WHILE much of the talk surrounding Tap Oil’s attempt to merge with Arc Energy centres on the companies’ potential future, merged or otherwise, some of the history behind the bid is just as interesting.
WHILE much of the talk surrounding Tap Oil’s attempt to merge with Arc Energy centres on the companies’ potential future, merged or otherwise, some of the history behind the bid is just as interesting.
Tap and Arc had been holding discussions about a combined future since last year, and after no agreement was reached, Arc was made aware Tap would seek to take it over.
In early March Tap lodged its bidding documents for Arc, a junior gas producer and 7.5 per cent participant in 2002’s first Australian oil discovery at Cliff Head, near Dongara.
Since listing in 1996, Tap Oil has enjoyed outstanding success in its quest to find as many oilfields in WA’s Carnarvon Basin as possible. The company participated in the drilling of more than 20 wells last year, and the past five wells it has participated in have resulted in four confirmed oil discoveries.
Arc has had more of a mixed time in the petroleum industry, and was struggling to survive as recently as the middle of last year. Without sufficient financial support for its exploration activities from its production assets, the company has relied on farming-out its asset holdings and has had to prevail upon its shareholders for support through capital raisings.
While Arc derives some revenue from the sale of gas from its Dongara field, it is considered an explorer rather than a producer.
The scrip bid, which asks Arc’s shareholders to accept one Tap share for every four Arc shares, is Tap’s attempt to expand its exploration portfolio beyond its confirmed area of expertise.
Last week, Arc’s board unanimously rejected Tap Oil’s bid as insufficient, basing its decision on a report by the company’s in-dependent experts, PricewaterhouseCoopers. Tap’s bid was said to not fairly value Arc, given the latter’s high exposure to potential exploration success, and Arc’s shareholders would see their exposure to that potential significantly diluted.
Despite the fighting language that is part of the battle for control of companies, the directors of Arc and Tap have not let the battle come between their personal relationships.
Arc’s managing director, Eric Streitberg, and Tap’s technical director, Ted Jacobson, have known each other for more than 25 years, having met in the North Sea oilfields in 1975.
The two have been both friends and business partners since.
In the 1980s Mr Streitberg and Mr Jacobson started a petroleum consultancy business called Exploration Study Projects. ESP picked up an exploration permit in the Carnarvon Basin which, when added to other assets Mr Streitberg and Peter Lane (another geologist and Tap Oil director) had, formed the basis for setting up a company called Discovery Petroleum.

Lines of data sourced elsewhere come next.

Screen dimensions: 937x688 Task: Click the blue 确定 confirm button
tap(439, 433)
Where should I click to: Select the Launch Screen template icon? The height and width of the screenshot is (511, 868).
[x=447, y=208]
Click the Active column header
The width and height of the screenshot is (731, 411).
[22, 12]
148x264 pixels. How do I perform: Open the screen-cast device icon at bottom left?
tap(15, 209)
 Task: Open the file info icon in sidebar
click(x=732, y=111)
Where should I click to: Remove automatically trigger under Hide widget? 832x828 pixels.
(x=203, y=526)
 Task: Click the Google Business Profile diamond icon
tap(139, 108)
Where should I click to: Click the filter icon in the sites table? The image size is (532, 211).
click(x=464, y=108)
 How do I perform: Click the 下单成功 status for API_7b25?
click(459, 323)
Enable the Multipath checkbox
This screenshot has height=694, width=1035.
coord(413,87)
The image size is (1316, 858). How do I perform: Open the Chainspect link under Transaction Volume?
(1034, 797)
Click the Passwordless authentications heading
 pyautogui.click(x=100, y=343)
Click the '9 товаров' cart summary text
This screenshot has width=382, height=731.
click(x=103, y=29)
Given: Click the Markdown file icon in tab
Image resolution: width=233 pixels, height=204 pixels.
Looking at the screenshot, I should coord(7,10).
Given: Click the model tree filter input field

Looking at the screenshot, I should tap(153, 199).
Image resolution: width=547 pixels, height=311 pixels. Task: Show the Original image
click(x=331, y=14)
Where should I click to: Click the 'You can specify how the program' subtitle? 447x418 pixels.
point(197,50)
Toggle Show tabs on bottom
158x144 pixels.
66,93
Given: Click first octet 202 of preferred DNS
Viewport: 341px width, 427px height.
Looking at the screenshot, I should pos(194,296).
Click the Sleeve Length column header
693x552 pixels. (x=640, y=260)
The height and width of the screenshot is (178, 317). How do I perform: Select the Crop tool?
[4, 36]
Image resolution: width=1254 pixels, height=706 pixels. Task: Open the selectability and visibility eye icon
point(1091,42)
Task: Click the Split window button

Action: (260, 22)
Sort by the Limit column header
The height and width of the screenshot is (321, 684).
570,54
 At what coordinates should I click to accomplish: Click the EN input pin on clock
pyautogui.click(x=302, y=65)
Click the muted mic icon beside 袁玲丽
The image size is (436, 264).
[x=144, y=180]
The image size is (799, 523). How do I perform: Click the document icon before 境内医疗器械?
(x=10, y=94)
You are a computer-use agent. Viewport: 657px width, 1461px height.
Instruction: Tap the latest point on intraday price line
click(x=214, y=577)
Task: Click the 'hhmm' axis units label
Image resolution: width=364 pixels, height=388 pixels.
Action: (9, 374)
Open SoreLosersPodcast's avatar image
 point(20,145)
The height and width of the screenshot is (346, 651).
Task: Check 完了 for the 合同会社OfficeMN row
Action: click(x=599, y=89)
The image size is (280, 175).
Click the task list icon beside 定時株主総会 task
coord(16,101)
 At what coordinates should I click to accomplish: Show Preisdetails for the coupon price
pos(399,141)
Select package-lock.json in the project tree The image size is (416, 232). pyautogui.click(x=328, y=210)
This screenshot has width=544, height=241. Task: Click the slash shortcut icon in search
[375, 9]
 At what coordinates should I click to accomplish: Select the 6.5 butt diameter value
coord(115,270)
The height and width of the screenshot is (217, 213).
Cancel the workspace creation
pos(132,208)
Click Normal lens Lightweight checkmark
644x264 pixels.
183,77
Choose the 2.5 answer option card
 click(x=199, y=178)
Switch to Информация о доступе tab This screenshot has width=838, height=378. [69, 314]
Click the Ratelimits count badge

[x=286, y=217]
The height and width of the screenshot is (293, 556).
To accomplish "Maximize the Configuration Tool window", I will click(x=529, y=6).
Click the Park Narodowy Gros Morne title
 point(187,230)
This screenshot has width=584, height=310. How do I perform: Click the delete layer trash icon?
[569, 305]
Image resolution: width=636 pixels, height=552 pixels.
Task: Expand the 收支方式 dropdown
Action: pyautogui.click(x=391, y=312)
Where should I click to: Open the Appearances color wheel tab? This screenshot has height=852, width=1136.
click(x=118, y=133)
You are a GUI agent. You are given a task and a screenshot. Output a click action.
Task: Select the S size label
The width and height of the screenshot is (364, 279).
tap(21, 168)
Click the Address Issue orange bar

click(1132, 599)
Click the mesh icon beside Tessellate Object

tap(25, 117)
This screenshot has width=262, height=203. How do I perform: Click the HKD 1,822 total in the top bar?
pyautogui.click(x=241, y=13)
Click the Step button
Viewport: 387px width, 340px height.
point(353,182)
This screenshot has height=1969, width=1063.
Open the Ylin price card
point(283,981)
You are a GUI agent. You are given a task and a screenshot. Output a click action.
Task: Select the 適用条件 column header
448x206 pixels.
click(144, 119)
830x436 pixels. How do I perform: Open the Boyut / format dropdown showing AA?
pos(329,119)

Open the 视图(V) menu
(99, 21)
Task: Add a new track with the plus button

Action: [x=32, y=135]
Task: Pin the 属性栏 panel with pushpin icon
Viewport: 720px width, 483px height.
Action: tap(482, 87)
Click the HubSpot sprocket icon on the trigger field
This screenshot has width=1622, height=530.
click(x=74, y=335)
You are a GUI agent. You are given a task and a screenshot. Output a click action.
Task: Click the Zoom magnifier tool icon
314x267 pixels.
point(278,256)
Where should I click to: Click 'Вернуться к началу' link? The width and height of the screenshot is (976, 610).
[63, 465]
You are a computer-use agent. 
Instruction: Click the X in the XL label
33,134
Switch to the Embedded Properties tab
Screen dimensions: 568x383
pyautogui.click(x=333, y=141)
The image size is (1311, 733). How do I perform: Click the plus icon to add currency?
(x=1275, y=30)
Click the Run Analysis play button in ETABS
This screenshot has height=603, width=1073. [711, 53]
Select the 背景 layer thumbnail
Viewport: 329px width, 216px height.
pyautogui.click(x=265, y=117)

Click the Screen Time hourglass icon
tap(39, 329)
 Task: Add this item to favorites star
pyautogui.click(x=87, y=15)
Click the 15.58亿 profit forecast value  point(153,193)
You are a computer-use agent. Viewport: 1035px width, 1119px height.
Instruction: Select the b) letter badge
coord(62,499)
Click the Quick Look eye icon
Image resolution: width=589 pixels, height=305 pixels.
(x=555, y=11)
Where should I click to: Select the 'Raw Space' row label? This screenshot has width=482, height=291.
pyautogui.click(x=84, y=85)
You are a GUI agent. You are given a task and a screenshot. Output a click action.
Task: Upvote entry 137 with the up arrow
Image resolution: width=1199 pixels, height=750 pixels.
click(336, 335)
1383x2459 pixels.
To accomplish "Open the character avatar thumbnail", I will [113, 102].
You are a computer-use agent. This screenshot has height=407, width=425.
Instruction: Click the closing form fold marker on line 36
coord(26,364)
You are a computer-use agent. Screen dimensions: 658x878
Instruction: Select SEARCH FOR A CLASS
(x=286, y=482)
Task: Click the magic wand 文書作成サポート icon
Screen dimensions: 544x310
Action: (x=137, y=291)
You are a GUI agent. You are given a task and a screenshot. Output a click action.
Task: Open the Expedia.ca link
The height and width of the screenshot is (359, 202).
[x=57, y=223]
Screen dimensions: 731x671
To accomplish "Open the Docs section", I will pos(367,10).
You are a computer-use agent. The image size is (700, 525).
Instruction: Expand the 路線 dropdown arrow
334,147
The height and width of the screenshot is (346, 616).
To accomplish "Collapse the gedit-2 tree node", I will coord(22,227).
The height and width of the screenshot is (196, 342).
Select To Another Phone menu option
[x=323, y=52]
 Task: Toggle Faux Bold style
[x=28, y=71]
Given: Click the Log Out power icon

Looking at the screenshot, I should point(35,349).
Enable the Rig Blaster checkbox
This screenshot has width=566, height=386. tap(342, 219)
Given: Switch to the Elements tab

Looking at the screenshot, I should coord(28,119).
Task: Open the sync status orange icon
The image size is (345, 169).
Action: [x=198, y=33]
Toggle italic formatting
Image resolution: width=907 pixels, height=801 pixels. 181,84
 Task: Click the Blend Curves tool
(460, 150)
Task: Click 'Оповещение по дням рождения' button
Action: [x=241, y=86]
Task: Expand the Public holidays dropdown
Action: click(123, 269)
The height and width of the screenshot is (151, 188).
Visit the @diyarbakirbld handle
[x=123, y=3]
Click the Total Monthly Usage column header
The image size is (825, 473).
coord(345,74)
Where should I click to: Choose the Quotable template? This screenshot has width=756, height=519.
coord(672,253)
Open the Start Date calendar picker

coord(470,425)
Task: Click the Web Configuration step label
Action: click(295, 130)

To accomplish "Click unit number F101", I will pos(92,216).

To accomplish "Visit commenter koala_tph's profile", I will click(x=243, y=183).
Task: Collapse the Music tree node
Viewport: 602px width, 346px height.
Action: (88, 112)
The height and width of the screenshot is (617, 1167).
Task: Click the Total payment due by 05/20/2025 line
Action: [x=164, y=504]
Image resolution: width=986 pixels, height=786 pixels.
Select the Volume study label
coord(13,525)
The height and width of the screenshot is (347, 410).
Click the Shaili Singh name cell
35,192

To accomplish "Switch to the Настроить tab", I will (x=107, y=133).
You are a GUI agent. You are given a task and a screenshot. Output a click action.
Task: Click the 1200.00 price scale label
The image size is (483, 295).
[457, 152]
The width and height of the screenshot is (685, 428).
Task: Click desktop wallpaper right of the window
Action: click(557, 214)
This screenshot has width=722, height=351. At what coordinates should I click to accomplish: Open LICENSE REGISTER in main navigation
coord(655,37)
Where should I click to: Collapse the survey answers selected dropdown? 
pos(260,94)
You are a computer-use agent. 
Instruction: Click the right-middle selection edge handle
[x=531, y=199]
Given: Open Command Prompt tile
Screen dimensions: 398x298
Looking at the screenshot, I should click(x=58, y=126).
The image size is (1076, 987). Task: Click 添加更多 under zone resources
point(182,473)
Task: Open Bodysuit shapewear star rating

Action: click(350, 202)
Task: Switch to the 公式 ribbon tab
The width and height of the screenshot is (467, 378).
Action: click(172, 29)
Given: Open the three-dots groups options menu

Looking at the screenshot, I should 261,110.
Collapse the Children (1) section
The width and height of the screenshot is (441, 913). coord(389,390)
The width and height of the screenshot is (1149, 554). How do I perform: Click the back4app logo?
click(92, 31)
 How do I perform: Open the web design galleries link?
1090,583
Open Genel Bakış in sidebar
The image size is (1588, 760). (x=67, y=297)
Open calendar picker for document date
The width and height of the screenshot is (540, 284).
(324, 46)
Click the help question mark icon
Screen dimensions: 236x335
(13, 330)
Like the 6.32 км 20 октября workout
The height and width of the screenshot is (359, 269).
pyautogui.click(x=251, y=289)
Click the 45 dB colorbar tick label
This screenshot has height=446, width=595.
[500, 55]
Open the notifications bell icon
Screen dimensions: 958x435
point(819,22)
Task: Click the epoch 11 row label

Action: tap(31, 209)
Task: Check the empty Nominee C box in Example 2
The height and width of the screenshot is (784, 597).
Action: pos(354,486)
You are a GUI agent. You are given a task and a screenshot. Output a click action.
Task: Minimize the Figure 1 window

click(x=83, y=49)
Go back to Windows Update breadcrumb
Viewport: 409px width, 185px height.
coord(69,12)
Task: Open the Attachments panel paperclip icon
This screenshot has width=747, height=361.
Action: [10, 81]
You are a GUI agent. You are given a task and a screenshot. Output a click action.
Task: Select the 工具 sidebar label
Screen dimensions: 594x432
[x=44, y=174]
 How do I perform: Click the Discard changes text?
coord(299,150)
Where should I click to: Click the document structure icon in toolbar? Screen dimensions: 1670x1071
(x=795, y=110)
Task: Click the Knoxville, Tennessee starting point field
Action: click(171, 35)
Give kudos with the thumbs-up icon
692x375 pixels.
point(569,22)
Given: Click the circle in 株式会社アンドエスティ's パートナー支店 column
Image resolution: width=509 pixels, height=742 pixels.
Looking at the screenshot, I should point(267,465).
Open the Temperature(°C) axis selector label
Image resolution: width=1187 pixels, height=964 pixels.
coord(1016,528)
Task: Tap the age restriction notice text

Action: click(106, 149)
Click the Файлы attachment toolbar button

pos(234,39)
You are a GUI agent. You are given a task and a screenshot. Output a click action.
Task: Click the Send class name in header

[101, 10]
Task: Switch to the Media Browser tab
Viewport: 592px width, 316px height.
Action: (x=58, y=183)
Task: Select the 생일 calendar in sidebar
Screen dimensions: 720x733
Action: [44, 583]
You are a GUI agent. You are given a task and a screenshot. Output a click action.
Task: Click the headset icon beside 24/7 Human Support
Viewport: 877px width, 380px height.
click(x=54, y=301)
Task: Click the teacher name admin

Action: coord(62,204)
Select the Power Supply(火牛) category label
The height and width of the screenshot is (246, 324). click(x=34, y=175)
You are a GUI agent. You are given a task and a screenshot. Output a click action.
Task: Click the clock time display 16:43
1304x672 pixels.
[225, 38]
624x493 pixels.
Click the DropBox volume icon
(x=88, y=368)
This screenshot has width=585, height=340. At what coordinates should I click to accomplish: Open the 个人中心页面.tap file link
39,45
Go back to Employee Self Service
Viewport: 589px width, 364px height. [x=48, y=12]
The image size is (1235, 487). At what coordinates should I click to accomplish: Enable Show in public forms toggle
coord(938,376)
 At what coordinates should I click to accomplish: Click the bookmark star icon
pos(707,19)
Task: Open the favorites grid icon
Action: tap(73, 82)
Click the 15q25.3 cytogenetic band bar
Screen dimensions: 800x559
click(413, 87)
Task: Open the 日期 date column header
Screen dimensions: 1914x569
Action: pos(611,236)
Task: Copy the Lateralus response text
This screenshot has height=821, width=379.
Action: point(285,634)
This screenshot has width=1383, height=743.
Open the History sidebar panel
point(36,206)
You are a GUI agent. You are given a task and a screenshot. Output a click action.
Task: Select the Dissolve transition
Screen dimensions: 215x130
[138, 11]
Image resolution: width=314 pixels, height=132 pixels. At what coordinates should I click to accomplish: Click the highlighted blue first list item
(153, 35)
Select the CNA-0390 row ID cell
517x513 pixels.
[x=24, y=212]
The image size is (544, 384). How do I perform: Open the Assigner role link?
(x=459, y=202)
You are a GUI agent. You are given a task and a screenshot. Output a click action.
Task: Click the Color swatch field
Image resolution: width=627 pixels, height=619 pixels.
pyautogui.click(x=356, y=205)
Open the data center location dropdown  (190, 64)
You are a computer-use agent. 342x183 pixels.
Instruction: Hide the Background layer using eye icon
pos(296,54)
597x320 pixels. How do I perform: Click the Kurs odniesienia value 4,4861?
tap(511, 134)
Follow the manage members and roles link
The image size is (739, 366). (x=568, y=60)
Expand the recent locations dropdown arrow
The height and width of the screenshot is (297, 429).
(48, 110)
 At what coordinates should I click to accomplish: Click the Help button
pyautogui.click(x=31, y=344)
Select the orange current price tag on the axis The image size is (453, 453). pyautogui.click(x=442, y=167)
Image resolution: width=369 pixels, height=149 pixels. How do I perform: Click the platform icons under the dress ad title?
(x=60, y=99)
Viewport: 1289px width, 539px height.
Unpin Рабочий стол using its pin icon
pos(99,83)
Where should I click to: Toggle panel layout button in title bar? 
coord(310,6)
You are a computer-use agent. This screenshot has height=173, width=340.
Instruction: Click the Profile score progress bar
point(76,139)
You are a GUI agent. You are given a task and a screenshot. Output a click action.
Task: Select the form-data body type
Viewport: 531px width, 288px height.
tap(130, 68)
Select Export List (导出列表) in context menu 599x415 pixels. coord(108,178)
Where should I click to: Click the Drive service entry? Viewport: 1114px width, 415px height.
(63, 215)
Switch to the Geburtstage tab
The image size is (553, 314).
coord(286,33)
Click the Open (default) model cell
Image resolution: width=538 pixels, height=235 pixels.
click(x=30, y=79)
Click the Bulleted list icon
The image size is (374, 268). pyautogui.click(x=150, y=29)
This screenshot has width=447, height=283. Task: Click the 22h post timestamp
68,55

Speaking to WA Business News, Mr Jacobson said Tap’s bid for Arc had not “and never will” affect his personal relationship with Mr Streitberg.
“We’ve had an interesting record. We’re friends, and reasonably good friends. I can’t see that any problem we would have in business would affect our friendship,” he said.
Mr Streitberg said the takeover had “absolutely not” affected his relationship with Mr Jacobson, but he declined to further discuss the issue, saying it was a difficult issue on which to comment in the circumstances.
Regardless of the outcome, the door is open for Mr Streitberg and Mr Jacobson to once again work together. Tap’s Bidder’s Statement says if its takeover offer were successful, it intended to hold discussions with Mr Streitberg to determine whether he wished to be involved with Tap as a non-executive director.
Tap wants at least 80 per cent of Arc so Arc’s shareholders can claim capital
gains tax rollover relief, but also, according to managing director Paul Underwood, because that figure “would be well and truly control of the company”.
“We’d like to own 100 per cent of it, but sometimes that’s not always possible straight away,” Mr Underwood said.
This is a difficult though seemingly not impossible desire to fulfil, given Arc’s directors hold 8.98 per cent of the company and Hardman Resources 10.37 per cent. In the event all other Arc shareholders accepted the bid, Tap would be 0.65 per cent over the line.
But, and there’s nearly always a but in takeovers, Arc has one more ace up its sleeve – a 0.93 per cent shareholding held by Nick Palethorpe. Mr Palethorpe is a director of Origin Securities, ARC’s financial adviser.
He has informed Arc that he intends to reject Tap’s offer in respect of all shares in which he has a relevant interest.
Such action could leave Tap a heartbreakingly close 0.28 per cent short of its target.
Mr Underwood said Tap had not discussed its bid with either Hardman’s management or Mr Palethorpe.
“You wouldn’t expect them just to come out on day one and say they’d accept (the bid),” he said.
“Obviously everyone’s looking for more money… but we don’t see it.”